Instruction ▸ Copy every one of the items below word for word, leaving out the pictures.

Supplied data ▸
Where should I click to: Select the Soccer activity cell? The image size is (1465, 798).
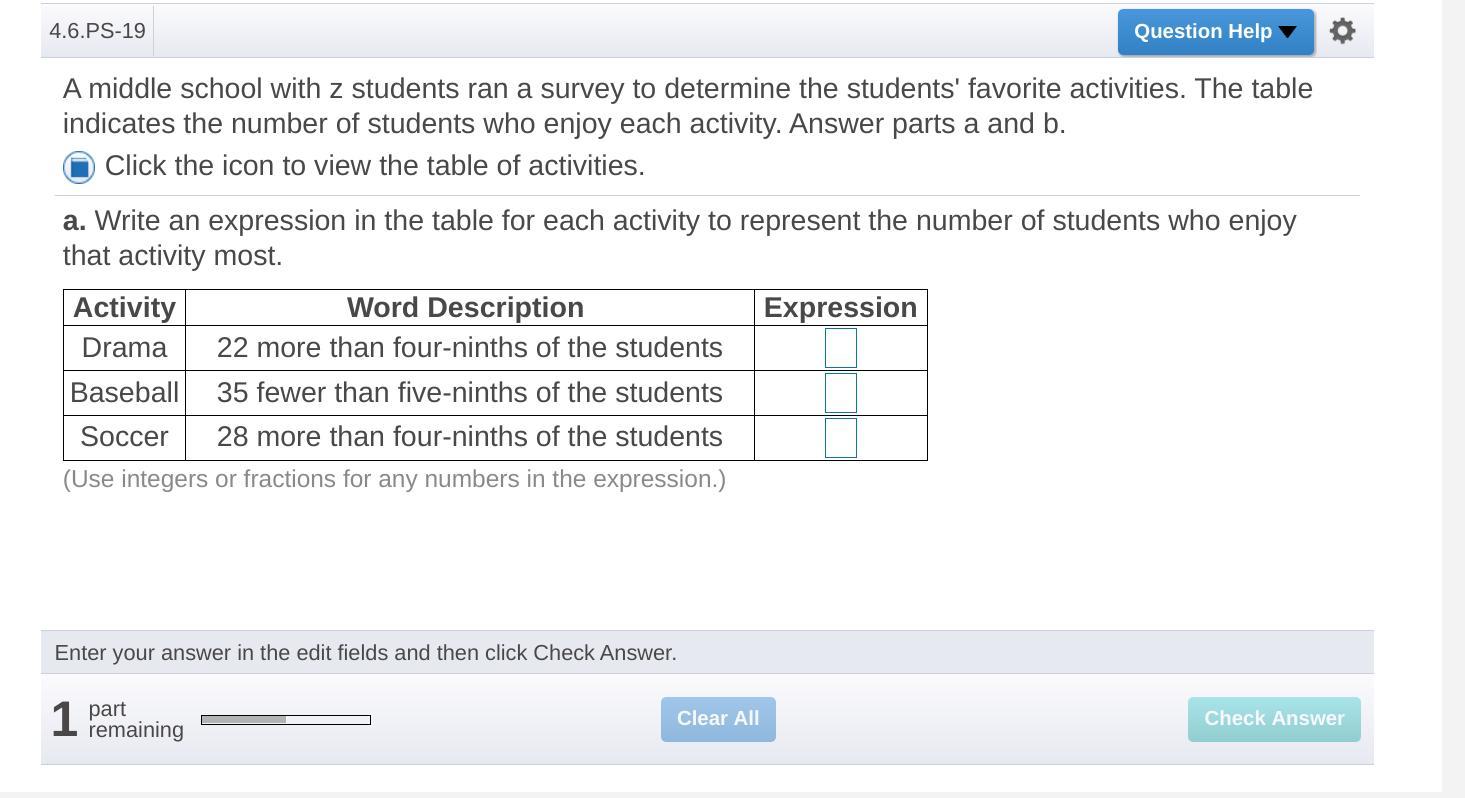point(124,437)
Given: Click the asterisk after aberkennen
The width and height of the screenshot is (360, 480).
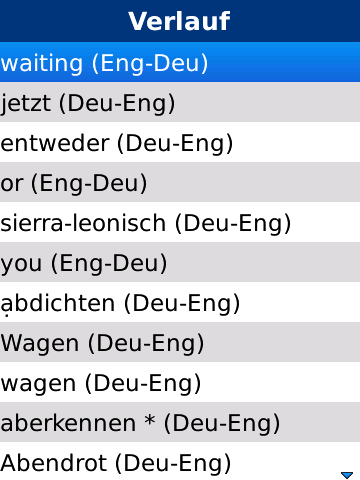Looking at the screenshot, I should click(150, 420).
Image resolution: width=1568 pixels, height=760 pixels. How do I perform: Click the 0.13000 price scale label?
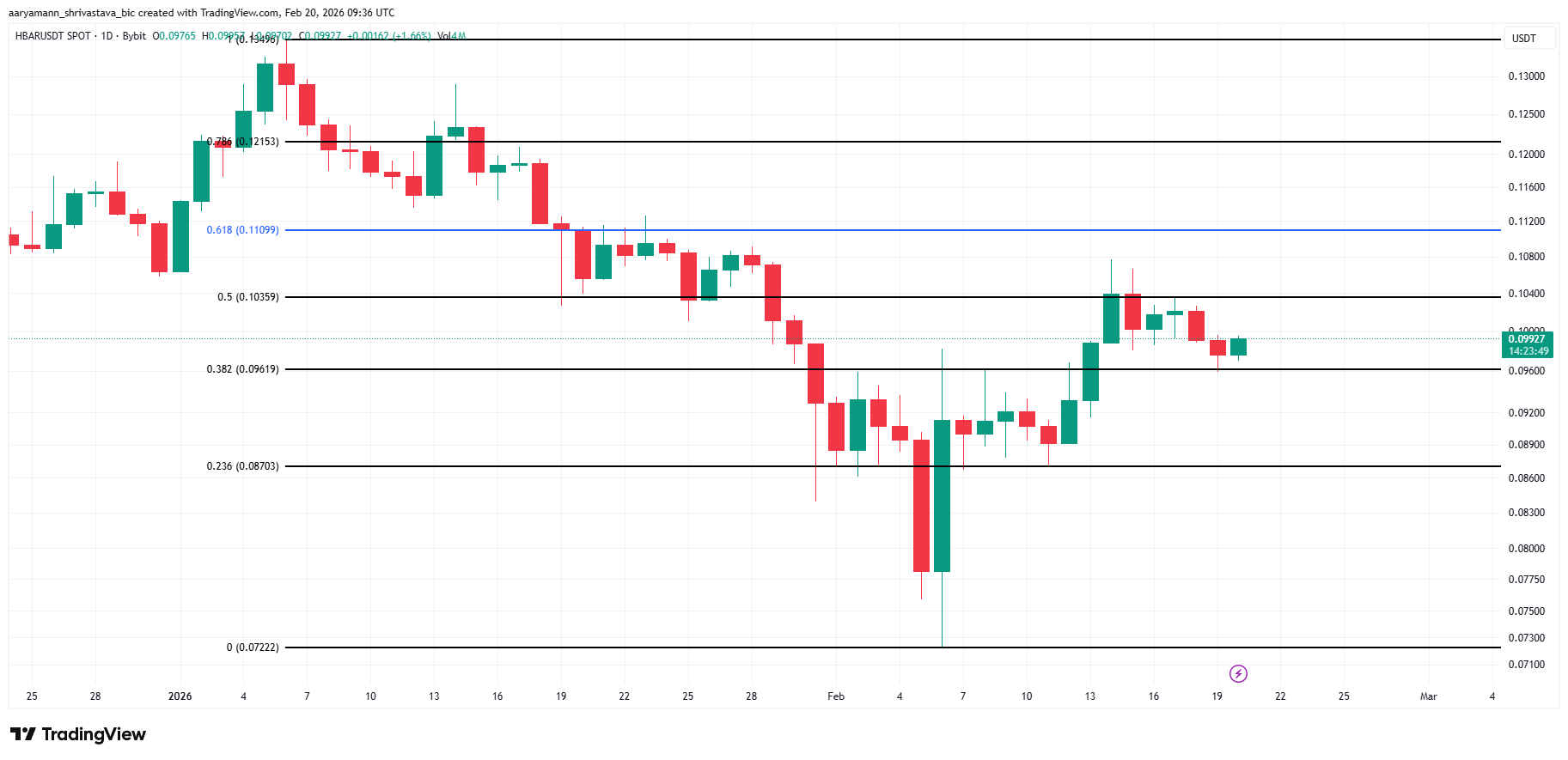[x=1527, y=76]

Answer to the task ▸
Where should I click to: Select the Soccer activity cell? The image size is (1465, 798).
point(124,437)
Given: Click the asterisk after aberkennen
The width and height of the screenshot is (360, 480).
Looking at the screenshot, I should click(150, 420).
Image resolution: width=1568 pixels, height=760 pixels. How do I perform: Click the 0.13000 price scale label?
[x=1527, y=76]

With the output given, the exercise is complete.